#### ACTIVITY
Could you give the data below again exactly, apart from the pictures?

#### INPUT DATA

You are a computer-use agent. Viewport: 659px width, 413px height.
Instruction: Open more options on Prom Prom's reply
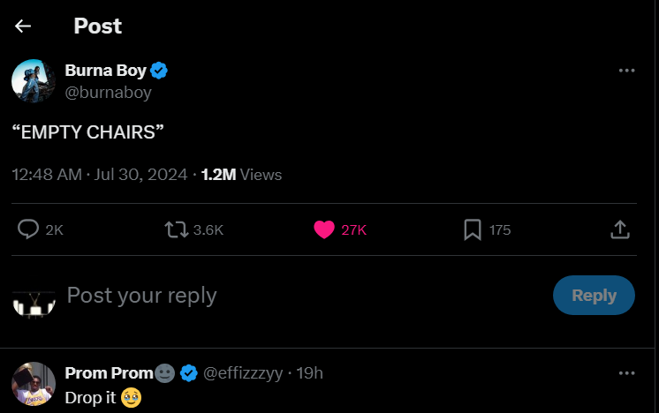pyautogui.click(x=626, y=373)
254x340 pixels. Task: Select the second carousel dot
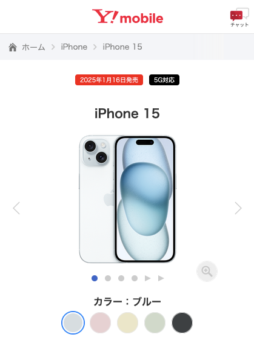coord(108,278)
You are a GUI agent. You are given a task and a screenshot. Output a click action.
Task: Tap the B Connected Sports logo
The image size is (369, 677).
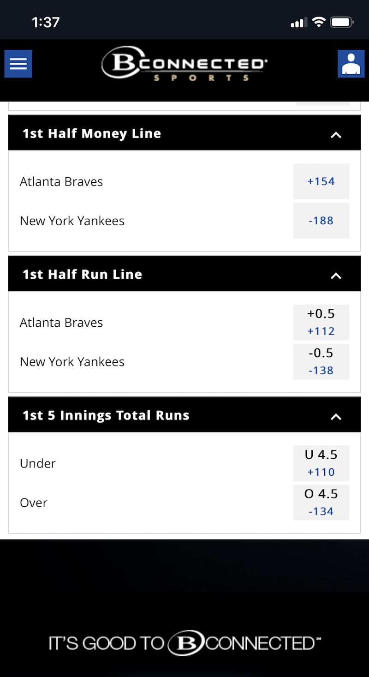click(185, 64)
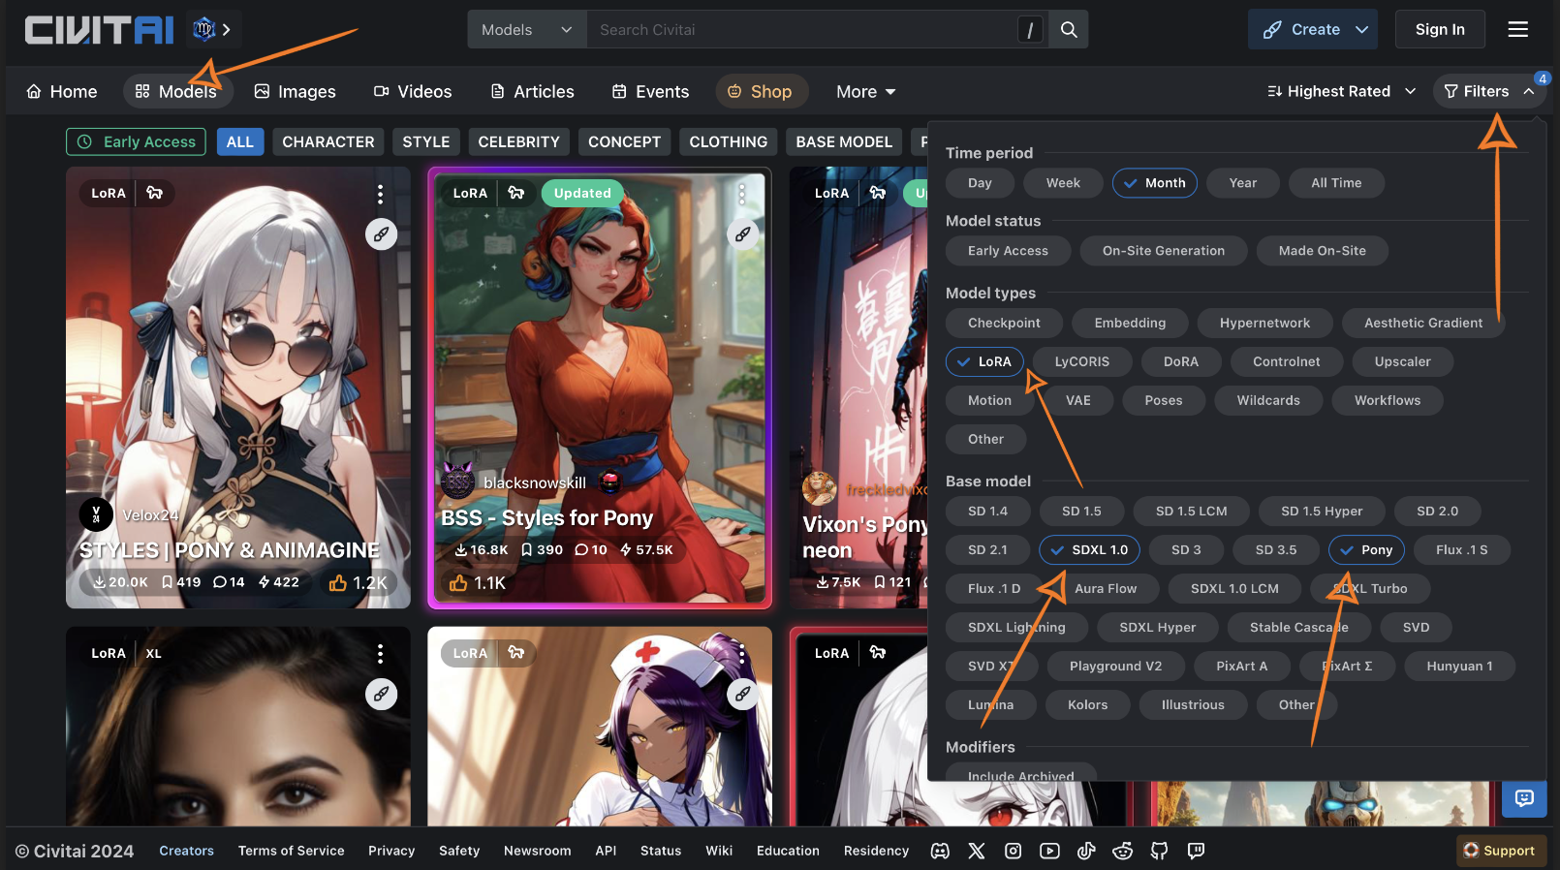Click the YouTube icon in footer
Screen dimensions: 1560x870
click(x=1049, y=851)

#### EXERCISE RESPONSE
You are a computer-use agent. Viewport: 659px width, 413px height.
Instruction: Open more options on Prom Prom's reply
pyautogui.click(x=626, y=373)
254x340 pixels. Task: Select the second carousel dot
coord(108,278)
You are a GUI agent. You are given a task and a screenshot. Output a click action.
Task: Tap the B Connected Sports logo
The image size is (369, 677).
click(185, 64)
Click the YouTube icon in footer
Screen dimensions: 1560x870
click(x=1049, y=851)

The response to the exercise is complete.